Усс по воздуху отплыл от стола и остановился возле её заправленной кровати.
— Тогда прошу! Сейчас я попрощаюсь и усыплю вас. Когда вы проснётесь, меня здесь не будет, а сами вы уже будете другой.
— Я спешу! — воскликнула она, неожиданно легко вставая со стула вместе со своим радикулитом. — Я очень спешу! В мои двадцать лет!
— Хорошо! — сказал Усс. — Двадцать так двадцать. Я помню ваши фотографии из альбомов…
…Её разбудило пение птиц. Они надрывались от летнего счастья, и Люба, ещё не открыв глаз, поняла, что это утро.

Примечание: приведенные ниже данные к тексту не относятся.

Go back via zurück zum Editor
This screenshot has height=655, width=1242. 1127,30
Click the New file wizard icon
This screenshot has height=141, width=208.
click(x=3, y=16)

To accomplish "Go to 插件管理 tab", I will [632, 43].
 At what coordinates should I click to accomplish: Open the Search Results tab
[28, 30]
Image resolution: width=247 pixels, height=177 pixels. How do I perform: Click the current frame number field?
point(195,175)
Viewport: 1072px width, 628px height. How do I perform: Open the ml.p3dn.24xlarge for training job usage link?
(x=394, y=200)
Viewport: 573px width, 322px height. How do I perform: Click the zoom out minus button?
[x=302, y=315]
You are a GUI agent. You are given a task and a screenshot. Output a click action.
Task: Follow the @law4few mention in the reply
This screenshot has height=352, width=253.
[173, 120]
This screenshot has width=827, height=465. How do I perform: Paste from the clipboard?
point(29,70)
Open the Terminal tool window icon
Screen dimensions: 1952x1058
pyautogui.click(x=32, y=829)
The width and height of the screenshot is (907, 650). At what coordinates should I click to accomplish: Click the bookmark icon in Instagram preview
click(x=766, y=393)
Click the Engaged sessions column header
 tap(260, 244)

В теле была необыкновенная лёгкость: не ныла радикулитным голосом спина, не подрагивала в ритме застарелого тика жилка под левым глазом, и даже не побаливала голова от постоянной мигрени.
Руки лежали вдоль тела. Люба положила их себе на грудь и почувствовала под ладонями два упругих бугорка.
По телу пробежал лёгкий озноб — обещанное чудо казалось слишком невероятным. Люба открыла глаза и рывком села на продавленной панцирной кровати.
Комната была пуста, на столе стояли две кружки и давно остывший самовар. Люба опустила взгляд и увидела, что её упругие груди яростно рвут заношенное старушечье платье. Она спрыгнула на пол, торопливо стащила через голову это жуткое рваньё, которое ещё вчера так любила, а сегодня уже ненавидела, и подбежала к пыльному трюмо, в которое не смотрелась неделями.